Listed entries section start

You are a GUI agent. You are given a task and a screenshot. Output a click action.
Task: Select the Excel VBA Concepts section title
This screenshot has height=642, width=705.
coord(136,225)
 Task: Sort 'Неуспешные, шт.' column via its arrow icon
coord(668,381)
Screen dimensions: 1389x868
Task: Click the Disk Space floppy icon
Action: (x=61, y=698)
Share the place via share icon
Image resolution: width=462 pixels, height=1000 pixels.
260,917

Listed entries section end

▶ Exercise prompt: Output every record verbatim.

▶ Exercise answer:
You are a GUI agent. You are given a task and a screenshot. Output a click action.
Task: Select the Excel VBA Concepts section title
This screenshot has height=642, width=705.
coord(136,225)
 Task: Sort 'Неуспешные, шт.' column via its arrow icon
coord(668,381)
Screen dimensions: 1389x868
Task: Click the Disk Space floppy icon
Action: (x=61, y=698)
Share the place via share icon
Image resolution: width=462 pixels, height=1000 pixels.
260,917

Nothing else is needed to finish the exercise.